Input material
>>>
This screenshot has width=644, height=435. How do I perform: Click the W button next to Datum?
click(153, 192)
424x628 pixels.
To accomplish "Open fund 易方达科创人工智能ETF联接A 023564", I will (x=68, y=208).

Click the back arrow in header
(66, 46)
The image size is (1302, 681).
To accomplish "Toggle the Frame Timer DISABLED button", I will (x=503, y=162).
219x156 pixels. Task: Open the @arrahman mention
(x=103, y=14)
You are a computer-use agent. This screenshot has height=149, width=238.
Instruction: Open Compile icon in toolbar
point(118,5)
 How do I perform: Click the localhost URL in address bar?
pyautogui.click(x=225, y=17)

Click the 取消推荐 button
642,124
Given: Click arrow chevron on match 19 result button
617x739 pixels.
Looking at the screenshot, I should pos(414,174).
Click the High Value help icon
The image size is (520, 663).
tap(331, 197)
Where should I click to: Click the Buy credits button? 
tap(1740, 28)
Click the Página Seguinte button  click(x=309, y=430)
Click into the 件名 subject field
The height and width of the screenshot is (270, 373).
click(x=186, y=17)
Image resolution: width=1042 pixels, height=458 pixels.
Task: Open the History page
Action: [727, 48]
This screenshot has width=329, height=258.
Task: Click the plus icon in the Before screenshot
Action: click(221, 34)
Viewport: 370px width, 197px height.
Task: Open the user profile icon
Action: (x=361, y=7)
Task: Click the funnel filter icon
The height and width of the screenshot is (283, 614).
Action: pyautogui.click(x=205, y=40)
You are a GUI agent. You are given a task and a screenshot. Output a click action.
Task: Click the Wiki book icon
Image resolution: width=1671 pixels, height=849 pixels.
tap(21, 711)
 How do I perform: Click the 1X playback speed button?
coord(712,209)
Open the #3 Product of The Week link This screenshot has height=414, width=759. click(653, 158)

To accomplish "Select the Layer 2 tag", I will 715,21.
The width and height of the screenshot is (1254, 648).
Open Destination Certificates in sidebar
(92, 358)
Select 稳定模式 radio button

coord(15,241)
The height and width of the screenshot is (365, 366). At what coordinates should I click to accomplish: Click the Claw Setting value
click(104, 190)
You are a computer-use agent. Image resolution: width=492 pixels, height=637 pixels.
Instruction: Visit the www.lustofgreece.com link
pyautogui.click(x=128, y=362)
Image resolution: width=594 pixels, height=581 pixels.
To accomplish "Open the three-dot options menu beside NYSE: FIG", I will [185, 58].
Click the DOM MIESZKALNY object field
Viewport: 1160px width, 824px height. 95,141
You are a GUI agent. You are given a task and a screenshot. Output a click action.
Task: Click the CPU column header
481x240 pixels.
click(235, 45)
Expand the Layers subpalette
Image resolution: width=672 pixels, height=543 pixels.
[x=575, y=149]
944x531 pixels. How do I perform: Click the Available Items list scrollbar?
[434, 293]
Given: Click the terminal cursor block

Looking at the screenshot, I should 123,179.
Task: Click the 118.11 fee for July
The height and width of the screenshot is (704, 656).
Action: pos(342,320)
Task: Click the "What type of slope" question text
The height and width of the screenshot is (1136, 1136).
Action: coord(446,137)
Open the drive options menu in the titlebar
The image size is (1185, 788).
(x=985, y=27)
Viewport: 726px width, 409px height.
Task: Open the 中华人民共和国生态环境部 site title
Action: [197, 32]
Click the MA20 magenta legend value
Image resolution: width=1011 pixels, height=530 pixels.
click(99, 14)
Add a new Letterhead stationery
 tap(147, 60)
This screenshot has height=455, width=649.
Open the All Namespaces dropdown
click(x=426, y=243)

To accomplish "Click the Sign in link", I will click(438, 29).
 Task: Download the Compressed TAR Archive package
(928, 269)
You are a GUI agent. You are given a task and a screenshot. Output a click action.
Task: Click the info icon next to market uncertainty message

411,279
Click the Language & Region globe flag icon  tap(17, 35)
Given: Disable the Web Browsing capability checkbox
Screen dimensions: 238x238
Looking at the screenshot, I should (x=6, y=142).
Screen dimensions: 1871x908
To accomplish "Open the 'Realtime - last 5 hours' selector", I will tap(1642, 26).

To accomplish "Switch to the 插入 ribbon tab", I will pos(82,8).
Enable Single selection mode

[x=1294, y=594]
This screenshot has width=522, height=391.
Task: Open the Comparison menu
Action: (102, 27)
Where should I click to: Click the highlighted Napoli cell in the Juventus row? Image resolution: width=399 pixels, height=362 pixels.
<<<
Return each line of the data above that contains the word "options".

To accomplish "Open the three-dot options menu beside NYSE: FIG", I will [185, 58].
Open the drive options menu in the titlebar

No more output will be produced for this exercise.